I think the "&" should have been accepted as a regular identifier character with the restriction that it could only be used as the first character. That would make "i&mod" and "mod&7" illegal (because in both cases the "&" would be considered as not being the first character.)
Unfortunately, the "&" is a just a scanner artifice, i.e., &anychars = anychars, which leads to strange situations because it is accepted in places other than identifiers (and keywords, which is what it's supposed to "nullify", i.e., "&for" <> keyword.)

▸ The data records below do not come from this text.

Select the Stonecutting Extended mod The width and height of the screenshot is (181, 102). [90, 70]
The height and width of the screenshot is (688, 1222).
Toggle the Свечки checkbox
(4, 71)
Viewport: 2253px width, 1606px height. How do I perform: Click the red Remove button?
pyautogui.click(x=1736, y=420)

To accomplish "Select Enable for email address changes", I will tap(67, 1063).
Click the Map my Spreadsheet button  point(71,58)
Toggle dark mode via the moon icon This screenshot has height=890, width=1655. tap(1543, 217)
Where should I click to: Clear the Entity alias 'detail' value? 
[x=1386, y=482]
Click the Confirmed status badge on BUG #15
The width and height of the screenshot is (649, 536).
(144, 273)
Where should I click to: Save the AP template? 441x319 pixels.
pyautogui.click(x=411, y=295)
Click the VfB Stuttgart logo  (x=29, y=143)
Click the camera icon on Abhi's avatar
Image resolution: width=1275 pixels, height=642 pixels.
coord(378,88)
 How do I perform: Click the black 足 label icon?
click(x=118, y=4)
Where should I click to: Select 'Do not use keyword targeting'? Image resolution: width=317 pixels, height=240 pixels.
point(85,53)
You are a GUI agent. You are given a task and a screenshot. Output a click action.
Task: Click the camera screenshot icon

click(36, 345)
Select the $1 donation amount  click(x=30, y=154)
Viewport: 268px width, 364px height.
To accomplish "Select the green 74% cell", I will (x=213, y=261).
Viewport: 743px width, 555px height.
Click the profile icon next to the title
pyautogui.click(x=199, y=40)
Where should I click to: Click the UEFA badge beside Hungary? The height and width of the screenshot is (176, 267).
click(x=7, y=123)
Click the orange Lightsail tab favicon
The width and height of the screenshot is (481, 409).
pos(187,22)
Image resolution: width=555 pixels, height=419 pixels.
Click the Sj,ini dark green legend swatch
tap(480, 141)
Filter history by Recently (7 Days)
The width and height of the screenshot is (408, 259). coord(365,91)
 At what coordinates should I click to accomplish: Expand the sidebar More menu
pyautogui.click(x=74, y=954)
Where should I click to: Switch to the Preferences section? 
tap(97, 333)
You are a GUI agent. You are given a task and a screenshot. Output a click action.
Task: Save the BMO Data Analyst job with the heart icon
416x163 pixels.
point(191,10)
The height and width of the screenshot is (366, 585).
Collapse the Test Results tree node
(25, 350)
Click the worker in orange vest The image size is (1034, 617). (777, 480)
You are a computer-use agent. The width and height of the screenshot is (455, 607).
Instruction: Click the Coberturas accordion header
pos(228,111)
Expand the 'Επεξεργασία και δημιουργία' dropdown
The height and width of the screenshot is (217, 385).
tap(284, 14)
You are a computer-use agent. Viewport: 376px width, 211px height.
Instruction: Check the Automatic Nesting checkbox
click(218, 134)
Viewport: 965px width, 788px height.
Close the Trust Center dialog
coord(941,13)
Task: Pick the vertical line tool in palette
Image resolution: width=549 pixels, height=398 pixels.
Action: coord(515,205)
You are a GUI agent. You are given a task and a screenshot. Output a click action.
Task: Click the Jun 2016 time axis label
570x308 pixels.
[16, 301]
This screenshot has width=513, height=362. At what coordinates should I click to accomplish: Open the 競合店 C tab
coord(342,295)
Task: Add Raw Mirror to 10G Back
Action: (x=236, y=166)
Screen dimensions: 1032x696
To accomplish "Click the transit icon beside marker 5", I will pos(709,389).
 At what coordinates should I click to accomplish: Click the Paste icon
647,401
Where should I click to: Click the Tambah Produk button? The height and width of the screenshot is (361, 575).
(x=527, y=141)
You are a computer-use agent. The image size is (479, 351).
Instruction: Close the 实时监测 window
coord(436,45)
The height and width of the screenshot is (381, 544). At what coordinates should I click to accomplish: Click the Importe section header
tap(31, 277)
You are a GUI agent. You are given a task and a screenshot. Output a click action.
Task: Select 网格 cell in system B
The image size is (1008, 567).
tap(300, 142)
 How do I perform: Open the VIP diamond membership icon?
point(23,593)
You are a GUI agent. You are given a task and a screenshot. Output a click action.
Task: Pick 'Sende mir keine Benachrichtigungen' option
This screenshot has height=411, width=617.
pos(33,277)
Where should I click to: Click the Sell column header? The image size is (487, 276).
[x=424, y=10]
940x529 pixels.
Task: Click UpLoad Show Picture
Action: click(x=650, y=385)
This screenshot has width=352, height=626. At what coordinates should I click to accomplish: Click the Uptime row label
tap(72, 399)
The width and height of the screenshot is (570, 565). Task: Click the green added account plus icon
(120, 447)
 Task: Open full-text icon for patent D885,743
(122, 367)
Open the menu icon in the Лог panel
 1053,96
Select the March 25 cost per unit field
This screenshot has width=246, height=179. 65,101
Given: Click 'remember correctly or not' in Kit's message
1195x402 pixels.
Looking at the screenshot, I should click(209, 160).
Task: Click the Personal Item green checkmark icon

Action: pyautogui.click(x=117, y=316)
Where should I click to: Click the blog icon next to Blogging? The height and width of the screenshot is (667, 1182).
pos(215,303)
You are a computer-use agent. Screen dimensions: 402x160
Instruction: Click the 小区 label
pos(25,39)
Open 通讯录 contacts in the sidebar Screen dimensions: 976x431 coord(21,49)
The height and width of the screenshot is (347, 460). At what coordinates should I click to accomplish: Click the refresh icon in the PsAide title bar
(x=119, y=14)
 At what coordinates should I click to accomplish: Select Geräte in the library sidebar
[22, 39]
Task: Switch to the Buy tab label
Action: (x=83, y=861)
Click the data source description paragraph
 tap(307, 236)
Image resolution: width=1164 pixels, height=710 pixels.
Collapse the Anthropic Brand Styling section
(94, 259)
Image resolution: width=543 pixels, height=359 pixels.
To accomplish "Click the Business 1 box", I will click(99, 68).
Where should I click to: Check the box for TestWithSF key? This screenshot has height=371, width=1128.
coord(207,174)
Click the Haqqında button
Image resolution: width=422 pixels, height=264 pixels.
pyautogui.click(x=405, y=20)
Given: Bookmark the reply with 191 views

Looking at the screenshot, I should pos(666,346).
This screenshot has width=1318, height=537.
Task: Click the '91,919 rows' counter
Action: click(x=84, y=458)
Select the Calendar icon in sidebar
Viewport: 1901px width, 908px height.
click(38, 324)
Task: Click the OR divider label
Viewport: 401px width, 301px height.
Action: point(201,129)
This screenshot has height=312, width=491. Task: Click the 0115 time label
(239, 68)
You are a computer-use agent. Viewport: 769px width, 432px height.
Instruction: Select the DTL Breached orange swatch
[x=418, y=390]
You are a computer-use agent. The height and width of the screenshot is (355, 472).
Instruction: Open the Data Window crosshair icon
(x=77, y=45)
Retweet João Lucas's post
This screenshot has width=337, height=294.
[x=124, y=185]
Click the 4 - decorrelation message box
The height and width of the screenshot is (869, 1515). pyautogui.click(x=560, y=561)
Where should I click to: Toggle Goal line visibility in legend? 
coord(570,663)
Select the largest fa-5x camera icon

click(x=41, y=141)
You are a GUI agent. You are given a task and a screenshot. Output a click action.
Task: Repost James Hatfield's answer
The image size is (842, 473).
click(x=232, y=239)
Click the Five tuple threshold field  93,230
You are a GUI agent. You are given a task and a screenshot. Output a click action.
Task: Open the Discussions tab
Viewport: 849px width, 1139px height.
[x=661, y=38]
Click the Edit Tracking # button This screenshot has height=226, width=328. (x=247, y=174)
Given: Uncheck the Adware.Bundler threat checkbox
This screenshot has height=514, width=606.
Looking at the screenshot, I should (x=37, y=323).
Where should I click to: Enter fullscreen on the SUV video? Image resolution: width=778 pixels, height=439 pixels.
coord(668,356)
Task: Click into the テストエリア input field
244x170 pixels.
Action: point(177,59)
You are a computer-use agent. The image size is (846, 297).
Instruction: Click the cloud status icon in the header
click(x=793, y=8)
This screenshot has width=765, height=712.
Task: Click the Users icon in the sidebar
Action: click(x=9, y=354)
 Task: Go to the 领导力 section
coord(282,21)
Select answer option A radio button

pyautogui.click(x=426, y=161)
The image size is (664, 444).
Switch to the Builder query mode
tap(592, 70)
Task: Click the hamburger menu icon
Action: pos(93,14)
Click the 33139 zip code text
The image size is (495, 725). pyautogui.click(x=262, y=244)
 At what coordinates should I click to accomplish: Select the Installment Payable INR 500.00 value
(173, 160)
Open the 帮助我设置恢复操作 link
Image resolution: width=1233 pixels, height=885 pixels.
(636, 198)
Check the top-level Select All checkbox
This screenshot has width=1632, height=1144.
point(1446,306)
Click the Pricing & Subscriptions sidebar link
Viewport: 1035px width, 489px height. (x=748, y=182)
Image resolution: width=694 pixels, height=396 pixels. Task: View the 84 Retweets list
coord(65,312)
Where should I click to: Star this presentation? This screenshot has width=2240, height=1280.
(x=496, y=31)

I was assuming in my example that it /was/ the first character, and focusing on the potential ambiguity in the numeric constant. That can obviously be resolved by looking at the character immediately after the &, but that's nasty particularly in the context of what's supposed to be a simple syntax.
I'm very uncomfortable with the whole "& escapes reserved words" business. I've seen compilers that were deranged by leading or embedded predefineds hence abominations like reedfyle(), but allowing properly-delimited identifiers to be escaped like that... well, IMO it has no place in a language where the majority of users foam at the mouth whenever they see a C-style "\n" in discussion.
At the same time, this "spaces can be omitted" business rankles because when I've suggested that _ be allowed to indicate array or string concatenation (freeing + for vector operations) I've been told that _'s common use in variable and function names would mean that repurposing it would break too many things.